Copy out the farm-to-school passage below word for word, from "This spring, I" up to and including "relevant for students.".

Provided passage >>
________________________
This spring, I attended the Gallatin Valley Farm Fair where local farmers, FFA students, the Gallatin Conservation District and local businesses come together annually to share their expertise and excitement about agriculture and conservation with fourth-graders across the county.
Teachers told me their students ask questions for weeks after their visit to the Farm Fair. Even though Montana students are surrounded by open space and farmland, many of them have not had the opportunity to see a working farm or see firsthand where their food comes from. Watching kids' eyes light up when they get the chance to pet a horse or learn how to milk a cow is a great reminder of how important it is to offer outdoor learning opportunities for our students and take advantage of our community members’ knowledge to make learning interactive and relevant for students.
October is National Farm-to-School Month. Our state has a deep and rich connection to agriculture. Sixty years ago, about 70 percent of the food Montanans put on their tables was produced right here in the state. Today, that number has dropped to approximately 10 percent. In that same time span, we've seen an increase in processed foods, childhood obesity and childhood hunger. We need to get more Montana-produced food into our schools, where it will provide our children with the nutritious meals they need to stay healthy.
________________________
Data provided >>

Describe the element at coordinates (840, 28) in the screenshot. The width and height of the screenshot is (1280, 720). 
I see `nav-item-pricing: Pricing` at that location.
________________________
Answer >>
This spring, I attended the Gallatin Valley Farm Fair where local farmers, FFA students, the Gallatin Conservation District and local businesses come together annually to share their expertise and excitement about agriculture and conservation with fourth-graders across the county.
Teachers told me their students ask questions for weeks after their visit to the Farm Fair. Even though Montana students are surrounded by open space and farmland, many of them have not had the opportunity to see a working farm or see firsthand where their food comes from. Watching kids' eyes light up when they get the chance to pet a horse or learn how to milk a cow is a great reminder of how important it is to offer outdoor learning opportunities for our students and take advantage of our community members’ knowledge to make learning interactive and relevant for students.